STORRS, Conn.–  Undersea explorer Robert Ballard, whose team discovered the wreckage of the Titanic in 1985, will receive an honorary degree from the University of Connecticut and deliver the commencement address to nearly 900 students who will celebrate their graduation on Dec. 18.

Ballard, who is president of the Sea Research Foundation’s Institute for Exploration in Mystic, also is known for his underwater explorations of the Bismarck, the Lusitania, and the Britannic.   He has authored several books about his voyages, and appeared on dozens of television documentaries and other programs.

The 2 p.m. ceremony will mark UConn’s third mid-year commencement, the second to be held in the Harry A. Gampel Pavilion.   The number of students graduating during the December event has increased each year, from 642 in 2003 to 716 last year and 899 this year.   Officials decided to add the celebration in 2002, because many mid-year graduates were unable to attend commencement in May, six months after they left school and obtained jobs or moved out of state.

“It seemed logical at the time, and I think the numbers are proving our point,” says Keith Barker, outgoing chair of the Commencement Committee and former University Marshall.   “We were finding that many of the students who finished classes in December were not returning in May, and decided that wasn’t fair – they deserve a celebration for their efforts too.”

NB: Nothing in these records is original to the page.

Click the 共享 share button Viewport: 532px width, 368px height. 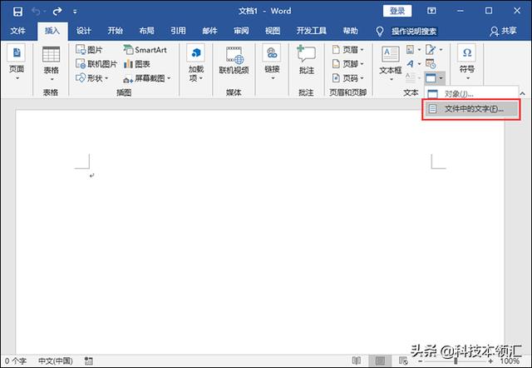click(503, 31)
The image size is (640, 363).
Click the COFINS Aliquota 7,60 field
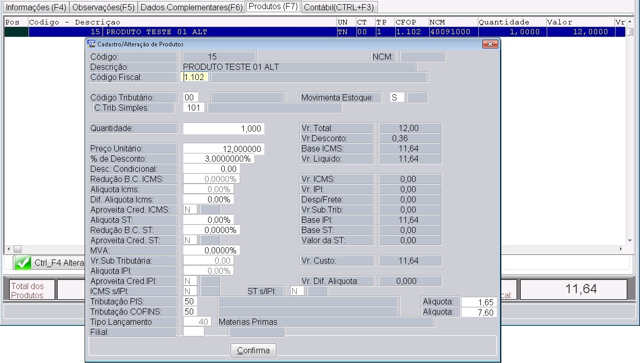(478, 312)
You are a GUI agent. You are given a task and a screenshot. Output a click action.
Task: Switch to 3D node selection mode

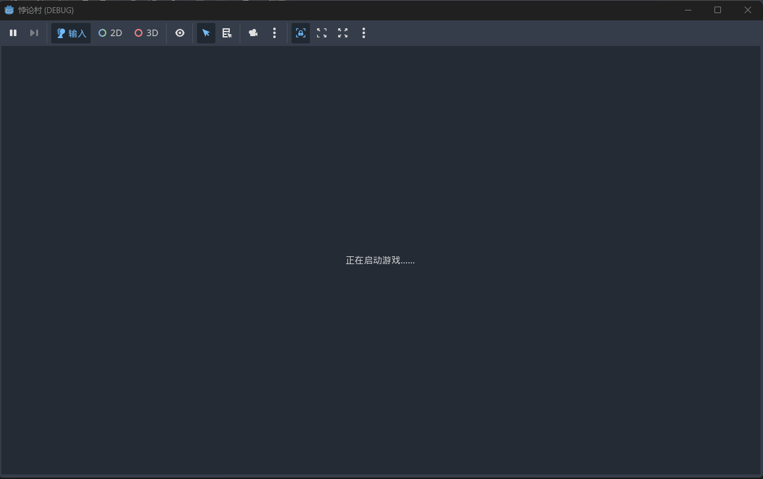pyautogui.click(x=146, y=33)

Barker, who has chaired or co-chaired the Commencement Committee for more than a decade, last month handed over those duties and the ceremonial position of University Marshall to Michael Darre, a professor of animal sciences and interim head of the department.

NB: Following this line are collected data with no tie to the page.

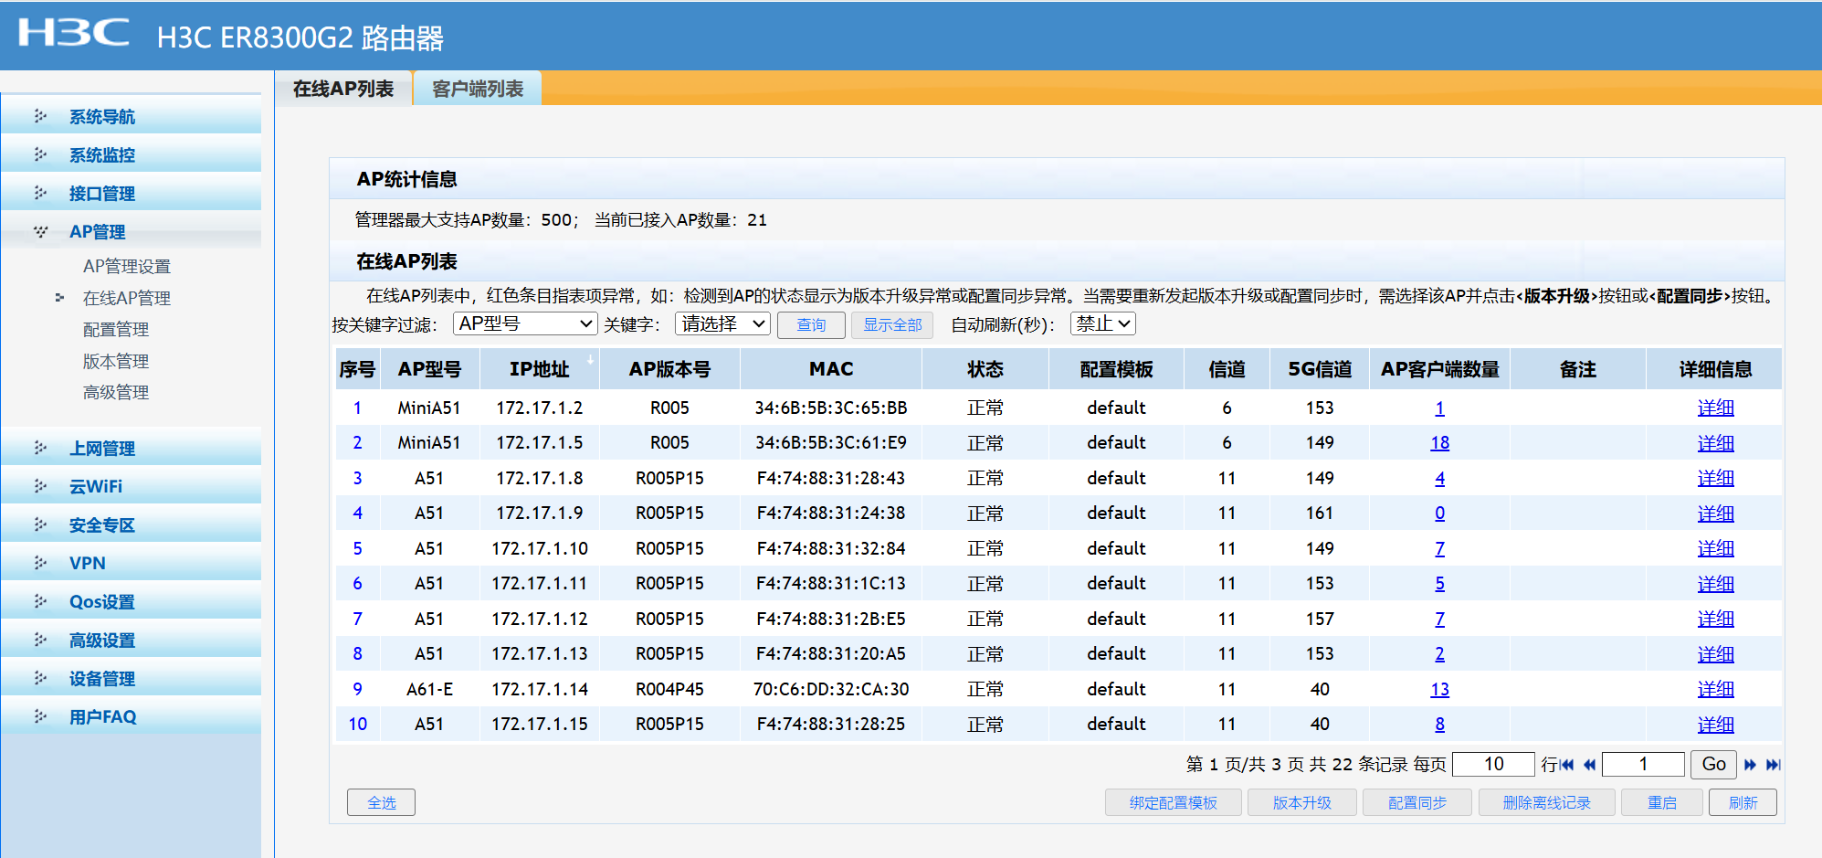This screenshot has width=1822, height=858.
Task: Click the 全选 select-all button
Action: (x=381, y=802)
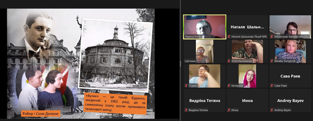Image resolution: width=313 pixels, height=121 pixels.
Task: Select Катерина's video with pink hair
Action: [x=248, y=76]
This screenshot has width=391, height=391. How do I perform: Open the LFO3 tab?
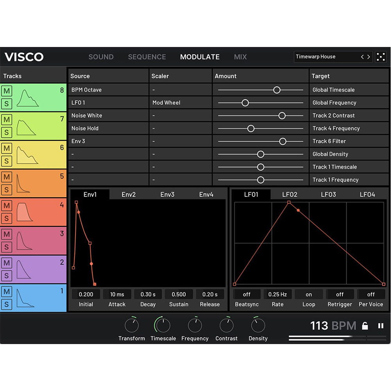pos(328,194)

Ballard, who will deliver the keynote address, is best known for his discovery of the legendary Titanic and underwater explorations of the Bismarck, Lusitania, and Britannic.   He is one of the world’s foremost oceanographers and has for many years used submersibles to explore the hidden features of the deep ocean.   His 1997 bestselling book, Lost Liners, told the story of the great transatlantic liners through memorable wrecks he has visited.

Ballard’s most recent discoveries include the Mediterranean Sea finds of sunken remains of ships along ancient trade routes (1997), two ancient Phoenician ships off Israel, the oldest shipwrecks ever found in deep water (1999), and four 1,500-year-old wooden ships – one almost perfectly preserved – in the Black Sea (2000).   In 2003, he used satellite and Internet 2 technologies via the Immersion Project to bring thousands of students around the world into direct contact with his expedition team while on location in the Black Sea and Mediterranean Sea.

Ballard also hosted National Geographic Television’s Explorer program and acted as a special adviser on Stephan Spielberg’s futuristic Sea Quest television show.   Each year, he takes thousands of schoolchildren on an interactive expedition through the innovative JASON program.   He is also the president of the Sea Research Foundation’s Institute for Exploration in Mystic.

Ballard earned his undergraduate degree from the University of California at Santa Barbara, served with the U.S. Navy during the 1960s and 1970s, then joined the Woods Hole Oceanographic Research Institution as a research fellow.   He earned a doctorate in marine geology and geophysics from the University of Rhode Island’s Graduate School of Oceanography, where he is now a professor and director of the Institute for Archaeological Oceanography.